╔══
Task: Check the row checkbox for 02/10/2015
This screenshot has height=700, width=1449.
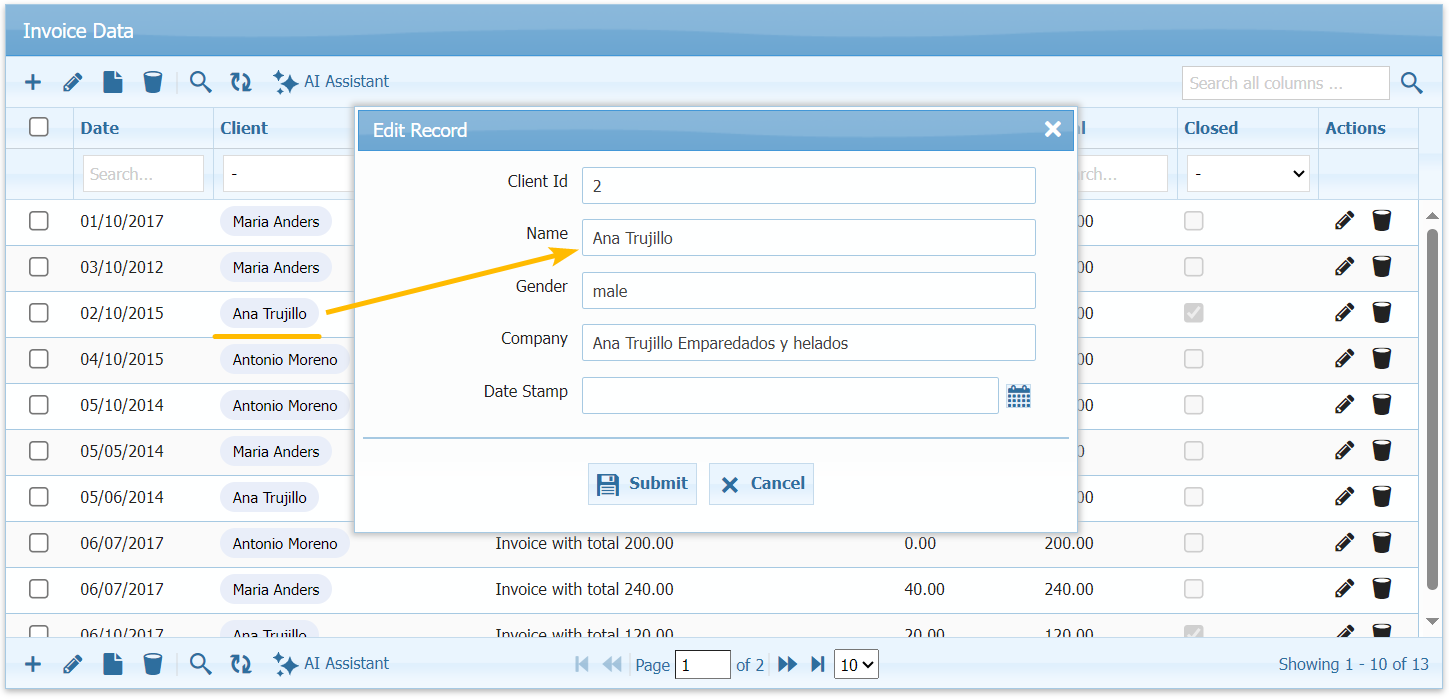Action: (x=39, y=313)
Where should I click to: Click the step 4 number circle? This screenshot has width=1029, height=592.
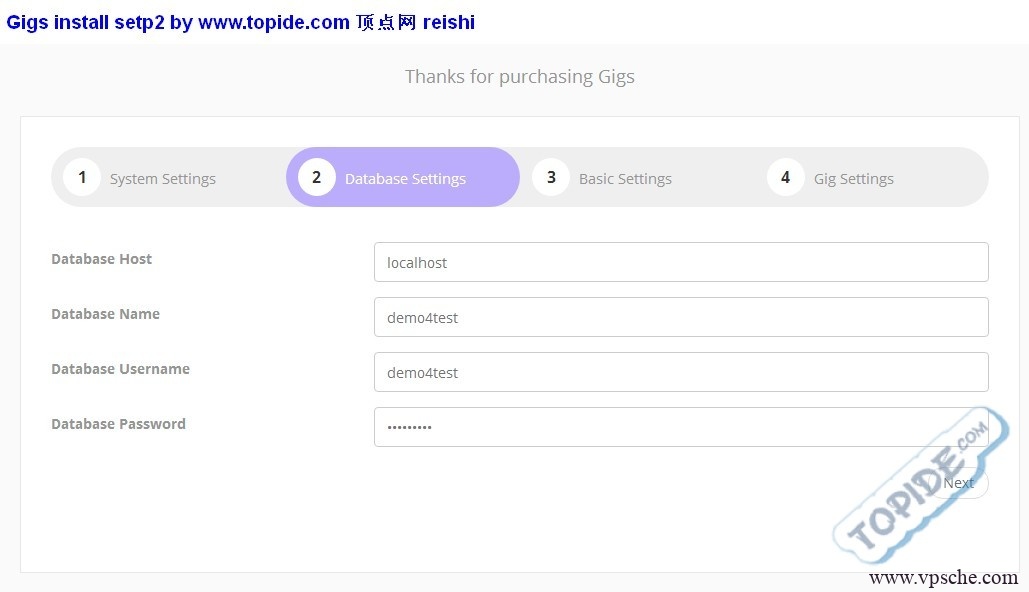[x=785, y=178]
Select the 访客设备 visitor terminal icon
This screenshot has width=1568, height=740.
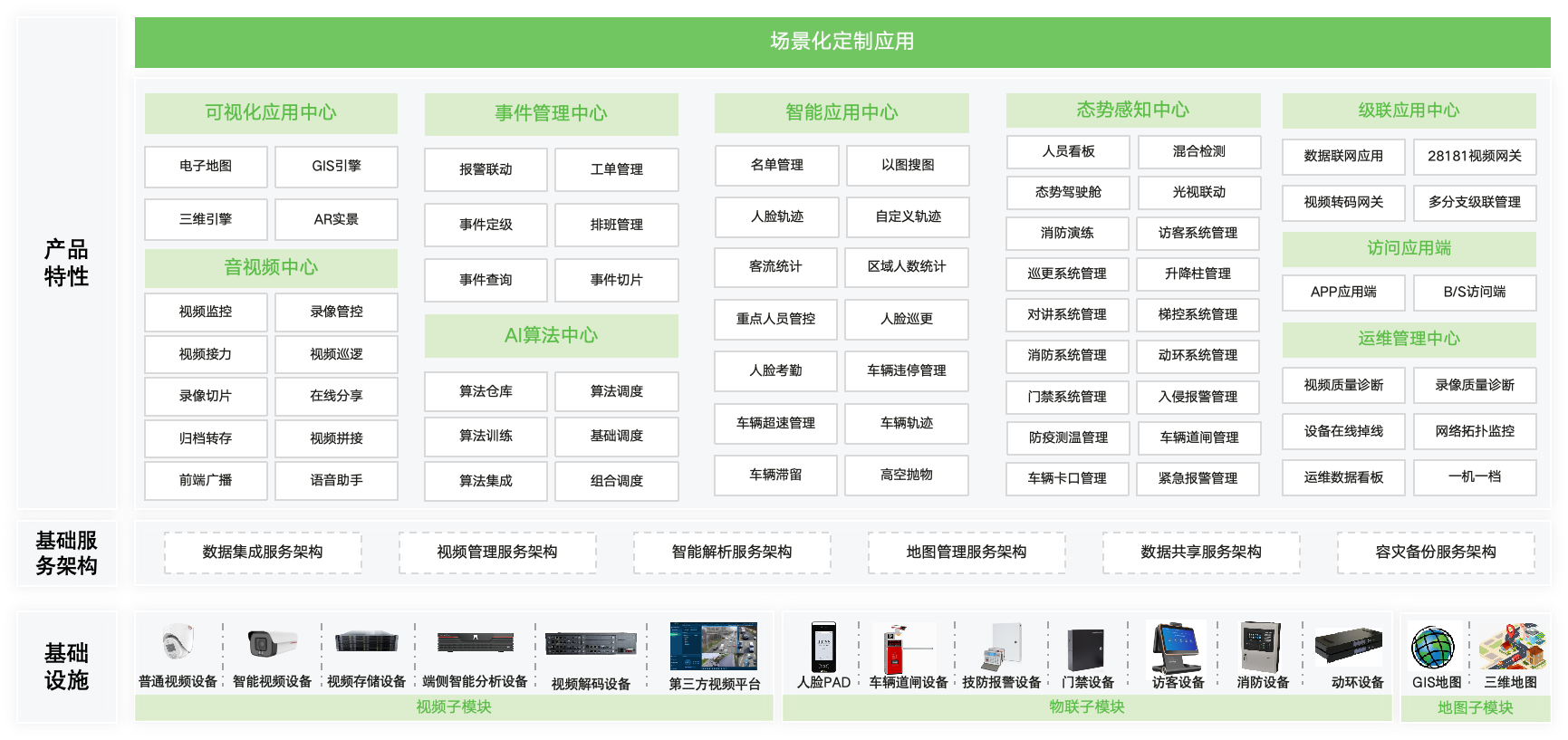tap(1177, 647)
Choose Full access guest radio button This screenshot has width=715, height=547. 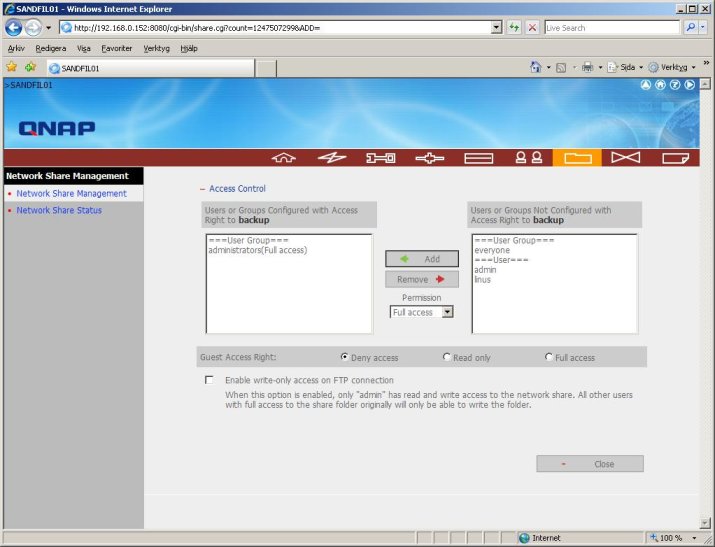click(549, 357)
╚══
* EXERCISE AIM: Exact lines only, please. Repeat everything from the top of the records through the line containing "Select the 访客设备 visitor terminal icon", both ends in and pictures out.

* TASK ANSWER:
Task: Check the row checkbox for 02/10/2015
This screenshot has height=700, width=1449.
Action: (x=39, y=313)
Where should I click to: Click the step 4 number circle? This screenshot has width=1029, height=592.
[x=785, y=178]
Select the 访客设备 visitor terminal icon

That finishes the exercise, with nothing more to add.